Carenio’s court-appointed attorney, Vaughan Winborne Jr. of Waimea, said that a ruling last week by Hara allowing information from Carenio’s witness intimidation case to be heard at his manslaughter trial was the primary reason for Carenio’s guilty plea. Winborne had attempted to have the information excluded from the trial.
“It was a far better case for the state than the manslaughter case,” Winborne said. “When the judge determined that the information from that case was admissible, that complicated it. … And what I was afraid of and, what I believe, Mr. Carenio came to be afraid of was that the jury would not be able to make the distinction between whether Mr. Carenio is a bad guy or not or whether Mr. Carenio was guilty was manslaughter or not.

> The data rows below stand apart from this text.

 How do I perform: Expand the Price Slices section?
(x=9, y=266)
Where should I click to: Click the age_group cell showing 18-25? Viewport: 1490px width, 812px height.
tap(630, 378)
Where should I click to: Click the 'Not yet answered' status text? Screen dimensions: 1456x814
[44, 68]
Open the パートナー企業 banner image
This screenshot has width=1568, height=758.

“There were other problems for the state as far as the manslaughter case and whether Mr. Carenio’s actions were the direct cause of Mr. Williams’ death. Apparently, Mr. Williams had a high level of alcohol in his system. Apparently, Mr. Williams had diabetes. … According to the evidence, he had a lot of problems. It may have been that those problems contributed as much (to Williams’ death) as Mr. Carenio’s actions. It was not clear that Mr. Carenio would be found guilty, except when you add in what I call this ‘bad guy’ evidence.”
Williams’ sister, Caring Leyson, told the Tribune-Herald in December that her brother had Type 1 diabetes and had undergone three eye surgeries.

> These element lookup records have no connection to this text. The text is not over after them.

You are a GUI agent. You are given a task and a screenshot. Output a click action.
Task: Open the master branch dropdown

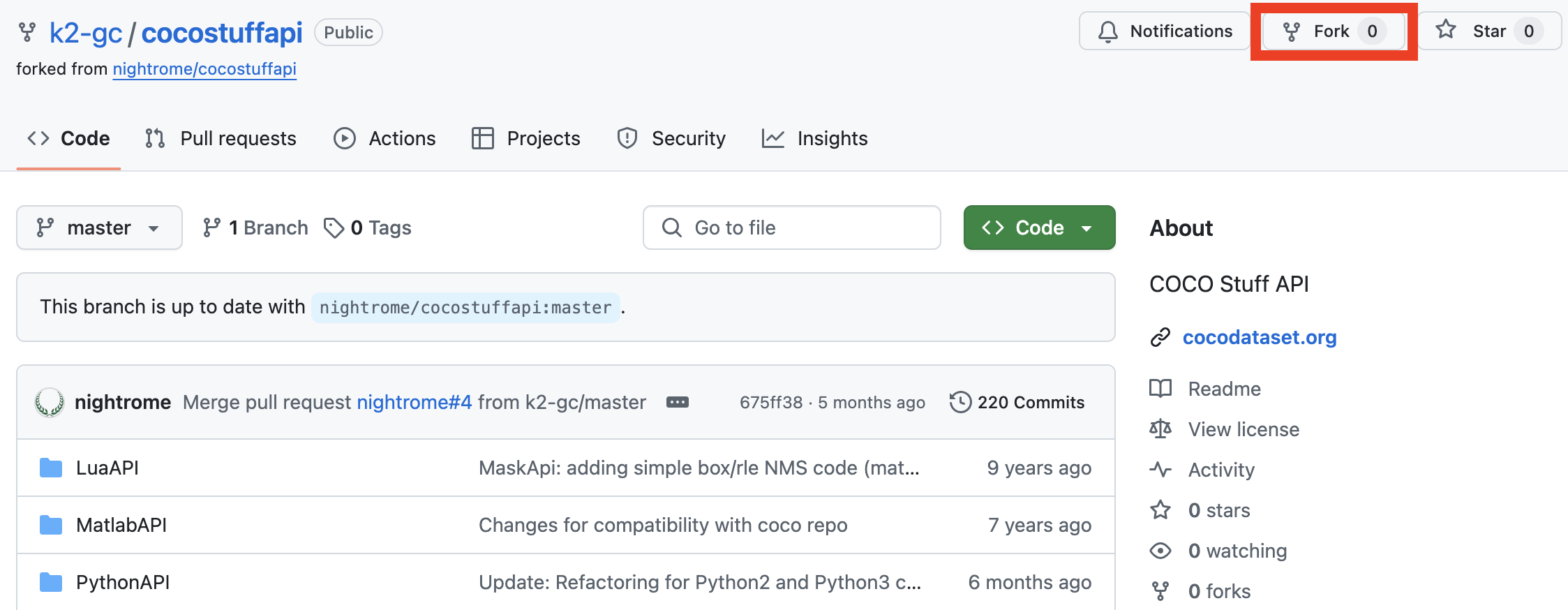coord(99,228)
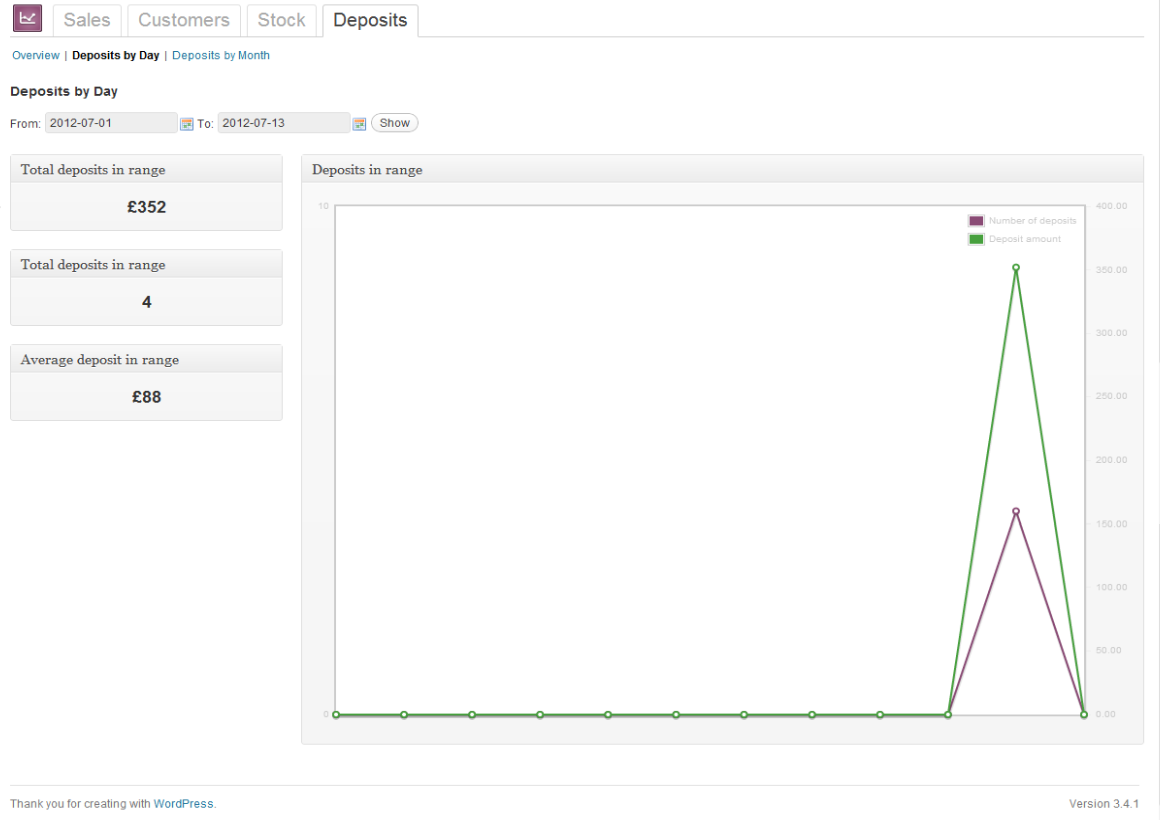Click the reports chart icon
This screenshot has width=1160, height=820.
click(27, 18)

“My brother was only 44, but he was in bad health. His health wasn’t great,” she said at the time.
Carenio was later charged with intimidating a witness to the fight. The victim, 21-year-old Clyde Lewis of Hilo, told police that Carenio drove up to him in the parking lot of Coqui’s Hideaway restaurant and sports bar in Hilo shortly before midnight on Feb. 1 and that he got into the car. Lewis reportedly said that once he was inside the vehicle a second man, identified by police as Carenio’s half-brother, 25-year-old Turner Kaimana Au of Hilo, restrained him, and both Carenio and Au assaulted him.

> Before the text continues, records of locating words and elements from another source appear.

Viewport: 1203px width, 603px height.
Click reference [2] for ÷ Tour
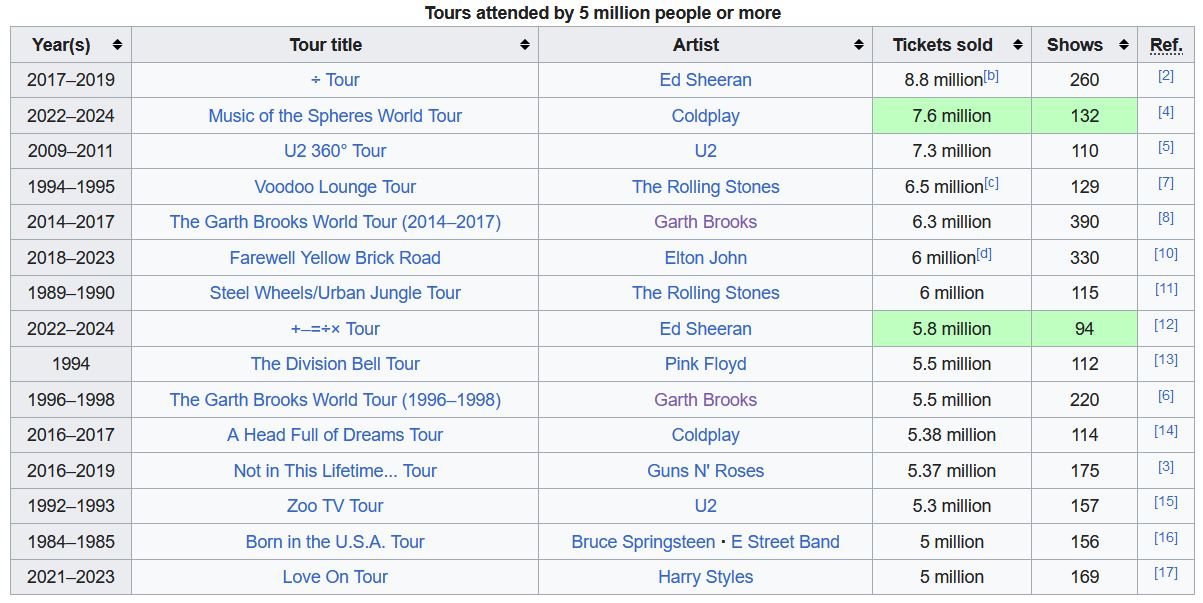1165,76
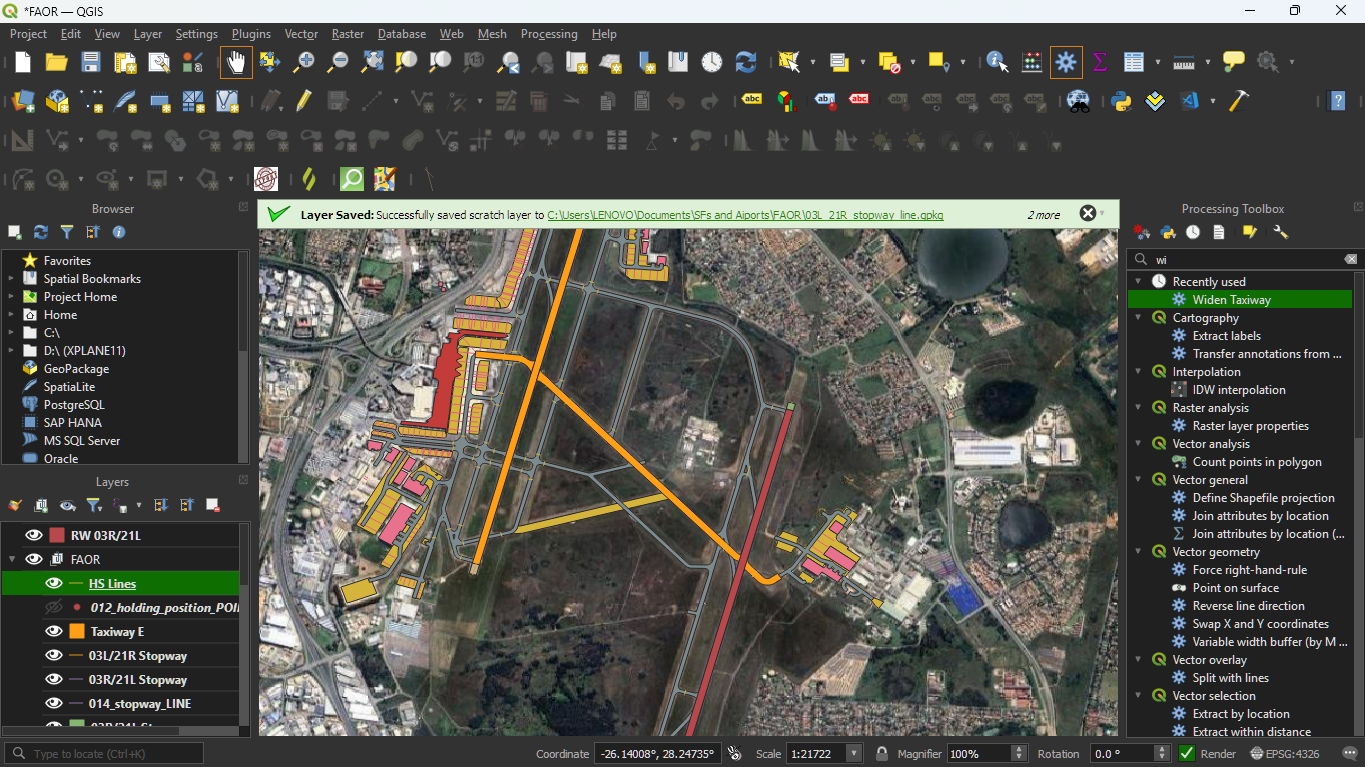The height and width of the screenshot is (767, 1365).
Task: Run the Widen Taxiway algorithm
Action: [x=1231, y=300]
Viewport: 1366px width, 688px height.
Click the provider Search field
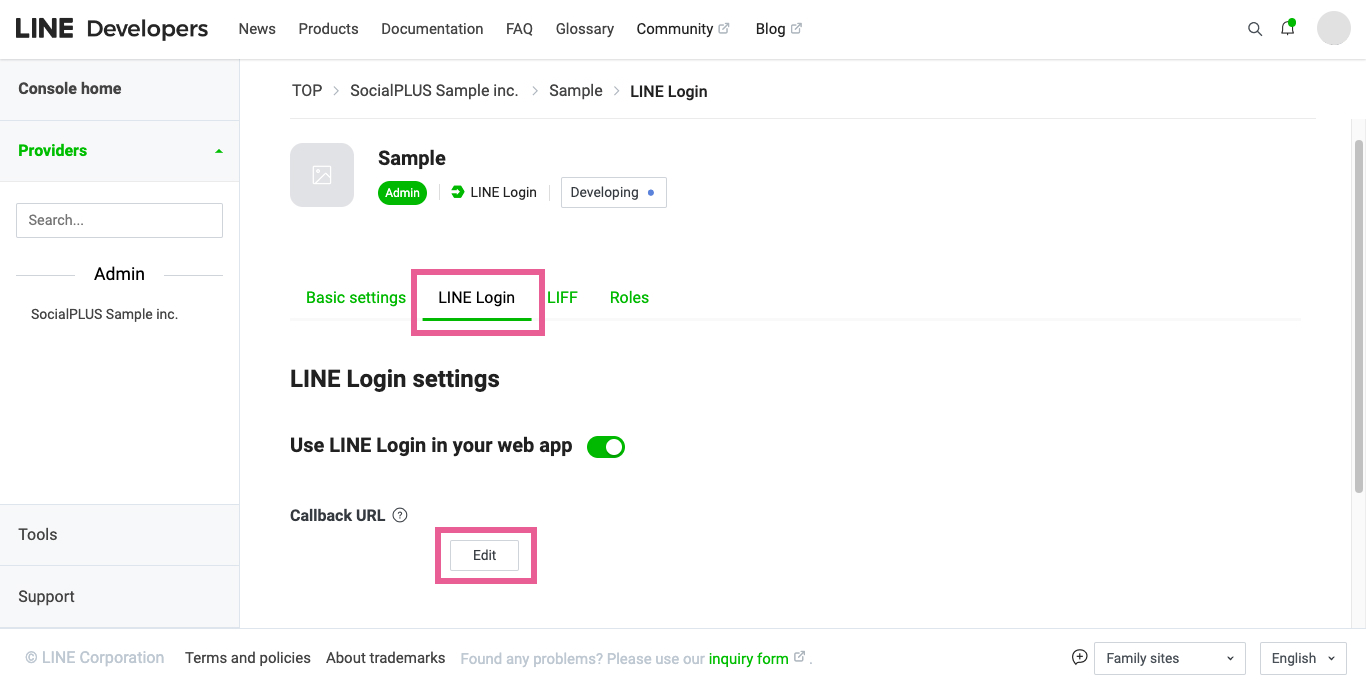[119, 220]
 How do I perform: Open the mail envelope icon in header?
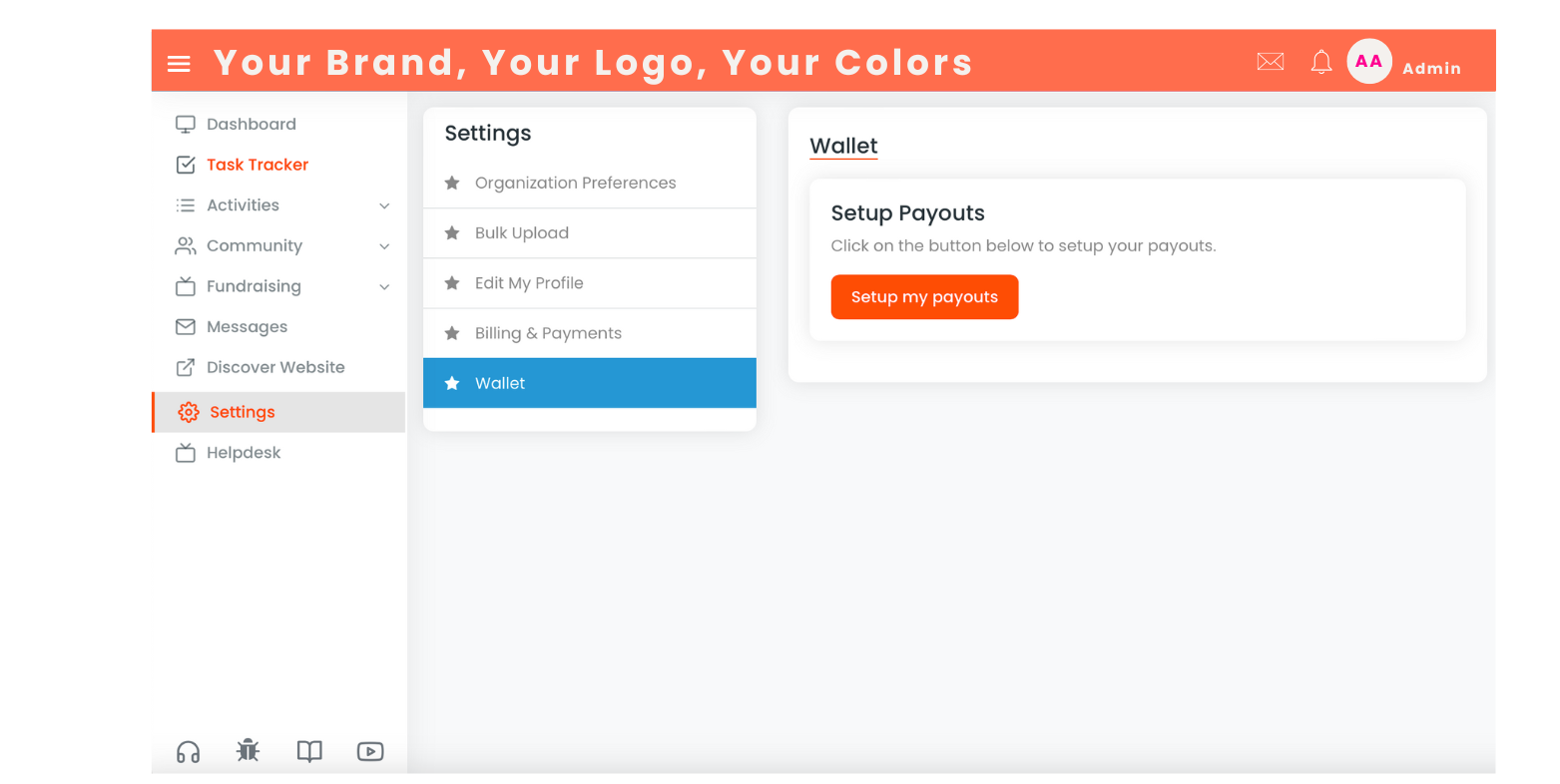[1270, 62]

Au pleaded guilty to kidnapping in the case earlier this month, and was sentenced by Hara to 10 years in prison.
“… What he (Carenio) said in court today when he pled to intimidating a witness is that he thought this guy, Clyde Lewis, was lying about him and that’s what he was upset about. That’s what he said when he pled guilty. That’s quite different from ‘I want to prevent this guy from testifying because I’m guilty and I’m worried that he’s gonna say something truthful about me.’”
In an email on Tuesday, Deputy Prosecutor Mike Kagami said the state will seek a 20-year prison term for Carenio, who has competed as an amateur in both mixed martial arts and surfing. Kagami did not return a phone call on Tuesday afternoon seeking further comment.
“The state can ask for any legal sentence and we can ask for any legal sentence,” Winborne said. “The judge can’t sentence him to more than 20 years.”
Carenio, who has no prior felony convictions, could be sentenced to probation, although Winborne believes it’s more likely that Carenio could be sentenced as a”young adult defendant” — a law that allows a judge to sentence a defendant younger than 22 with no prior felony convictions to eight years in prison on a Class A felony charge, which carries a maximum 20-year term.
We think that Mr. Carenio … is a good candidate to be sentenced as a young adult defendant,” Winborne said, adding that Carenio “has done a lot of growing up” in jail.
Carenio is in custody without bail at Hawaii Community Correctional Center.